Identity

When I call myself a storyteller, I am not talking about bending truth. I also do not mean I am technically skilled at writing fiction. I am not. Most of my written stories are unfinished and clumsy. But I love making stories up on the spot. I like the spontaneity, the absurd turns, the surprise. I enjoy trying to make people laugh with something that did not exist thirty seconds earlier. Sometimes the story even develops an arc, though that tends to happen by accident rather than design.

Background

At school I tried writing stories but lacked patience and barely read fiction. I had no feel for pacing, tension, or payoff. I mostly enjoyed inventing character names. Even then, I was more interested in the spark than the scaffolding.

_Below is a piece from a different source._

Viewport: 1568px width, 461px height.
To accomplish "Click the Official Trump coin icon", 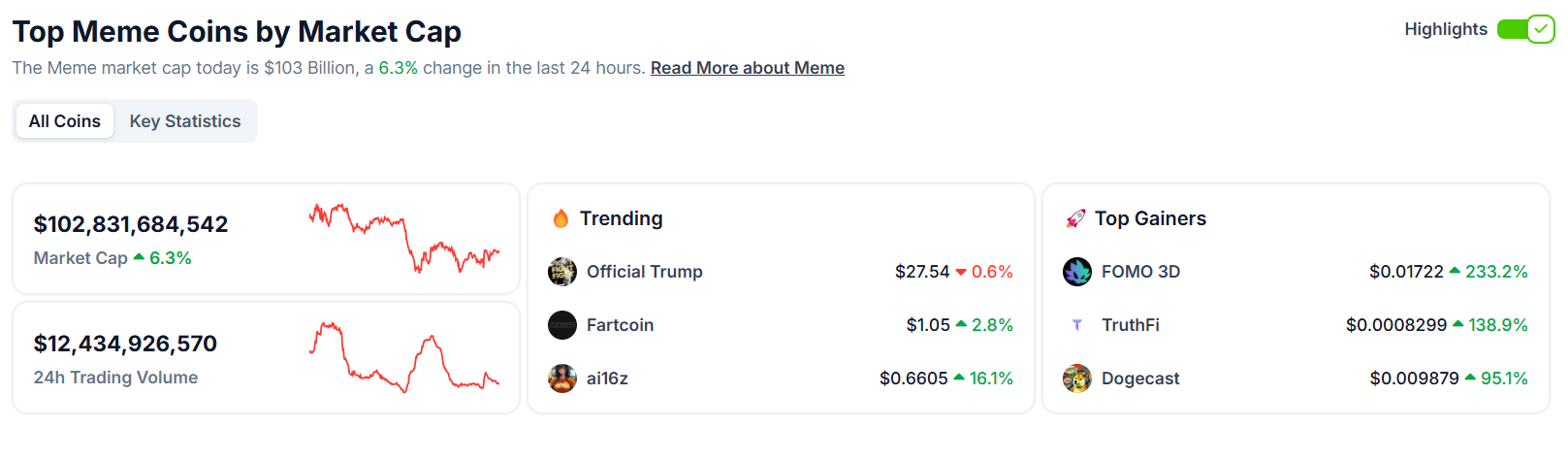I will click(x=562, y=272).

In my twenties I once made up a story to entertain some kids. It was funny, surprisingly engaging, and it caught me off guard. I had only ever told jokes before. This had momentum. I tried to retell it later and it evaporated. That taught me something important. My storytelling lived in the moment, not on the page.

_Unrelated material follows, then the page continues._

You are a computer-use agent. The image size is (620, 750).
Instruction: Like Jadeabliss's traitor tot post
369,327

When my daughter was born years later, I started making up bedtime stories for her. Some were chaotic, some generous, some ridiculous, some unexpectedly tender. They were inconsistent but alive. I began to notice patterns. My stories lean toward absurdity, sudden exaggeration, and emotional swings. They often circle themes of transformation, redemption, or someone being misunderstood and then revealed differently.

I realised what I actually love is the act of conjuring something from nothing. The tension of not knowing where it will go. The small gamble that it might land. So I started recording them, first as audio, now as video. Not because they are polished, but because they are real.

I am not a master storyteller. I am someone learning to respect the moment where imagination and meaning briefly shake hands. That is enough for now.